**Provided data:**
"""

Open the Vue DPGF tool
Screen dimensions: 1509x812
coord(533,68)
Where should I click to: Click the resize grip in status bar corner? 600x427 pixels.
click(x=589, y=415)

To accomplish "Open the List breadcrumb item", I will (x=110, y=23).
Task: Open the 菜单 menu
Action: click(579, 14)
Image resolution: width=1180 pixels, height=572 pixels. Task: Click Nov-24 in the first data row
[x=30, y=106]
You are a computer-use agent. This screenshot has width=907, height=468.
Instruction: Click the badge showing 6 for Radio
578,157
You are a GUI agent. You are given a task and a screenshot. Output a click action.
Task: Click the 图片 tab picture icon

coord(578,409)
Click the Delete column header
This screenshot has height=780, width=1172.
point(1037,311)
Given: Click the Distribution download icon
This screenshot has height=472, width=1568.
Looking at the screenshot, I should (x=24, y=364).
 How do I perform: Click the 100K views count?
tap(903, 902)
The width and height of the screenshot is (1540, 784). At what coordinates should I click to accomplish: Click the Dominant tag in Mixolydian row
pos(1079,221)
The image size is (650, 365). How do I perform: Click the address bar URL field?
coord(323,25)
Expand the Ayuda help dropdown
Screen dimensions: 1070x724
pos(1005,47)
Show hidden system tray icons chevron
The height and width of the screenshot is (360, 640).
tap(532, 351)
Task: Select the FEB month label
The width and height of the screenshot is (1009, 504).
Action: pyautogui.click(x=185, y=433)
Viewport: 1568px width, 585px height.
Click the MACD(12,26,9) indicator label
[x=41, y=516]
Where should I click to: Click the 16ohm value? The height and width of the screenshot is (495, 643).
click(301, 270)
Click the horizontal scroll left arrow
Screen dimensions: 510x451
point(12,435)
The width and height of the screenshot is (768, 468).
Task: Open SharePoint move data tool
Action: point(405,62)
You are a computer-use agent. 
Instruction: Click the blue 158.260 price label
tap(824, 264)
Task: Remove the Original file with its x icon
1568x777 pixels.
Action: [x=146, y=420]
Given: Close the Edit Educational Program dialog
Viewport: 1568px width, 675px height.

"""

**Activity:** Each record should be given again exactly as it reads.

**Reply to the exercise:**
Open the Vue DPGF tool
Screen dimensions: 1509x812
coord(533,68)
Where should I click to: Click the resize grip in status bar corner? 600x427 pixels.
click(x=589, y=415)

To accomplish "Open the List breadcrumb item", I will (x=110, y=23).
Task: Open the 菜单 menu
Action: click(579, 14)
Image resolution: width=1180 pixels, height=572 pixels. Task: Click Nov-24 in the first data row
[x=30, y=106]
You are a computer-use agent. This screenshot has width=907, height=468.
Instruction: Click the badge showing 6 for Radio
578,157
You are a GUI agent. You are given a task and a screenshot. Output a click action.
Task: Click the 图片 tab picture icon

coord(578,409)
Click the Delete column header
This screenshot has height=780, width=1172.
point(1037,311)
Given: Click the Distribution download icon
This screenshot has height=472, width=1568.
Looking at the screenshot, I should (x=24, y=364).
 How do I perform: Click the 100K views count?
tap(903, 902)
The width and height of the screenshot is (1540, 784). At what coordinates should I click to accomplish: Click the Dominant tag in Mixolydian row
pos(1079,221)
The image size is (650, 365). How do I perform: Click the address bar URL field?
coord(323,25)
Expand the Ayuda help dropdown
Screen dimensions: 1070x724
pos(1005,47)
Show hidden system tray icons chevron
The height and width of the screenshot is (360, 640).
tap(532, 351)
Task: Select the FEB month label
The width and height of the screenshot is (1009, 504).
Action: pyautogui.click(x=185, y=433)
Viewport: 1568px width, 585px height.
Click the MACD(12,26,9) indicator label
[x=41, y=516]
Where should I click to: Click the 16ohm value? The height and width of the screenshot is (495, 643).
click(301, 270)
Click the horizontal scroll left arrow
Screen dimensions: 510x451
point(12,435)
The width and height of the screenshot is (768, 468).
Task: Open SharePoint move data tool
Action: point(405,62)
You are a computer-use agent. 
Instruction: Click the blue 158.260 price label
tap(824, 264)
Task: Remove the Original file with its x icon
1568x777 pixels.
Action: [x=146, y=420]
Given: Close the Edit Educational Program dialog
Viewport: 1568px width, 675px height.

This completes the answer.